It begins with Aleister Crowley. Crowley was a British writer, mountaineer, and occultist practitioner of “magick.”
He was a very controversial figure in his own time, with relatively few followers, but became something of a cult figure after his death. In 1898 he became involved in occultism and joined the Hermetic Order of the Golden Dawn, an organization with Rosicrucian (an order of mystics) roots.
A year later he left the Golden Dawn, and went to found his own esoteric order. Crowley reported having mystical experiences during a visit to Egypt in 1904 and wrote the Book of Law, which he claimed a spirit had dictated to him. One of the basic precepts of the book was “Do what thou wilt shall be the whole of the law,” and Crowley made it the basis for new religion, Thelema.
He was known for the use of drugs, and for a sexual liberation that was ahead of his time. He combined both with ritual magick to achieve altered states of mind. Opinions on the sort of person he was are wildly variable, depending on where you look.
Despite the fact that Crowley died in 1947, many of his views and philosophies helped shape the views of the ‘60s counterculture, and so did his mysticism.
As the Beatles Era morphed into the psychedelic movement of the late 1960s, and a variety of recreational drugs came into more common use, musicians of the time, and their fans, began looking for something farther removed from the mainstream.
It was around this time that Jimmy Page started to become interested in Crowley and his writings. Page’s band, Led Zeppelin, released their first album in 1969, and they were gaining in popularity.
According to Car Wreck DeBangs, this was about the time that Page asked his bandmates to join him in a magick ritual, based on Crowley’s writings, to help the band.
All of them participated in the spell except for John Paul Jones, who kept well clear of the whole thing.
The first signs of their commitment show up on Led Zeppelin III, where two of Crowley’s catchphrases are allegedly carved into the outro groove – “Do as Thou Wilt” on one side, and “So Mote it Be” on the other.
It was on the following album, Led Zeppelin IV, that the arcane imagery became more overt, the album cover showing only an image of the Hermit from the Tarot, and the inner sleeve bearing four esoteric symbols meant to represent the band members.
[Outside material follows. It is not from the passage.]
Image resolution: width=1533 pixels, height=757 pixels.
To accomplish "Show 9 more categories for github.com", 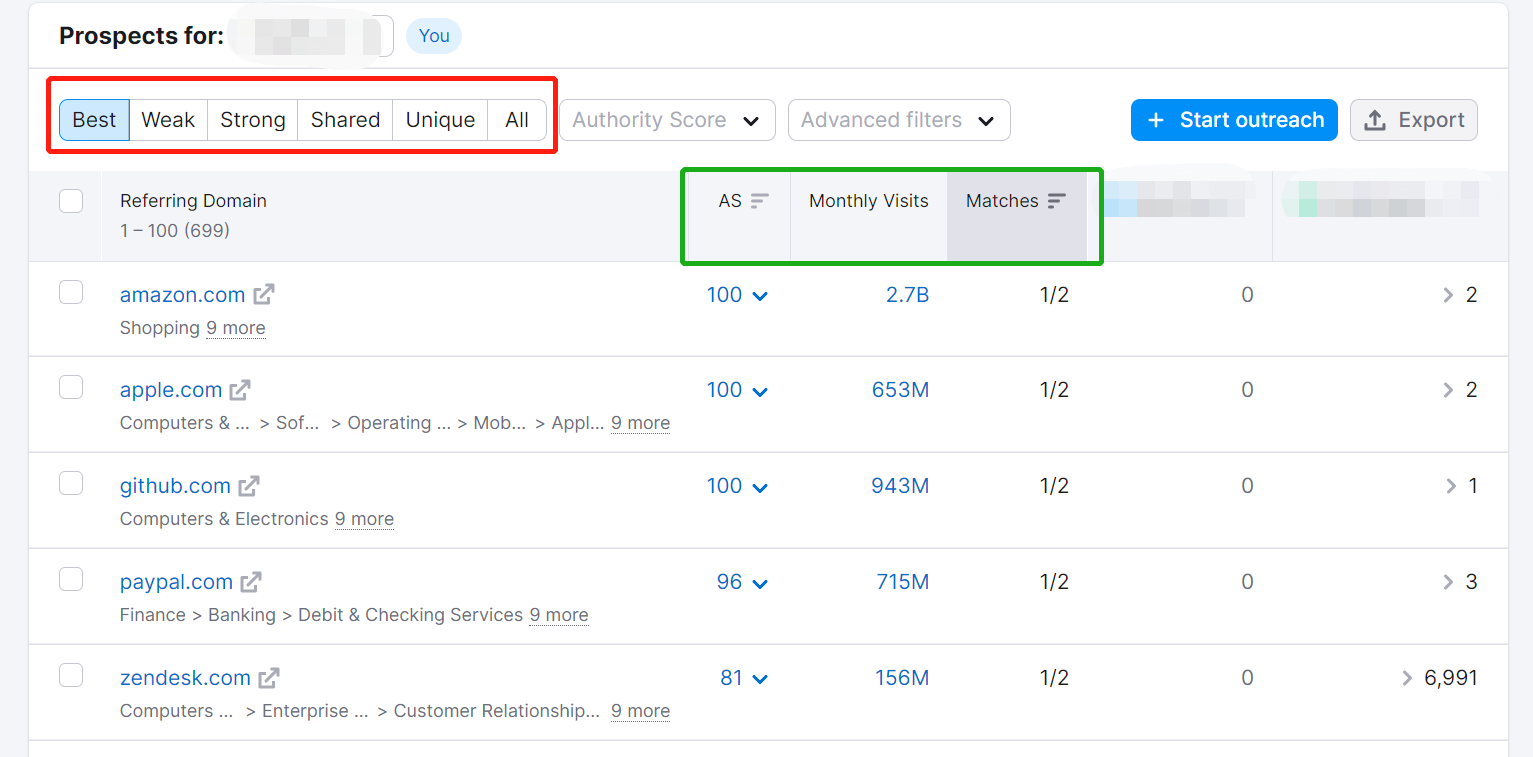I will [364, 519].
In 1972 Page agreed to do the soundtrack for Lucifer Rising, a movie being created by Kenneth Anger, who was another ritual magick practitioner.
Page and Anger had an intense relationship that ended in a falling out in 1975. Anger trashed Page in the media, but he reportedly said in private that he laid a curse on Page and Led Zeppelin. Then things got weird.
First, Robert Plant and his family were nearly killed when their car went off a cliff in Greece. The accident forced the band to cancel the rest of their Physical Graffiti tour and delayed the recording of their next album. When they began the make-up tour, it was plagued by bad luck.
For example, Plant got laryngitis after the band shipped all their equipment and instruments to the U.S. for the tour, which made rehearsing impossible. We Do It For The Love Of Music also mentions ticketless fans rioting and John Bonham and the band’s manager, Peter Grant, beating up Bill Graham.
Finally, Plant’s son became ill and died, in 1977. Page and Jones didn’t attend the funeral, prompting Plant to consider leaving the band. Finally, in 1980 Bonham died, and the remaining band members decided that they just couldn’t bring themselves to keep the group going, so Led Zeppelin broke up.
Read another story from us: An angry aristocrat of the Zeppelin family once forced Led Zeppelin to change their name to play a single show in Copenhagen
Curse, coincidence, or the price of playing with the forces of the unknown: no matter what the cause, Led Zeppelin paid a high price for their success.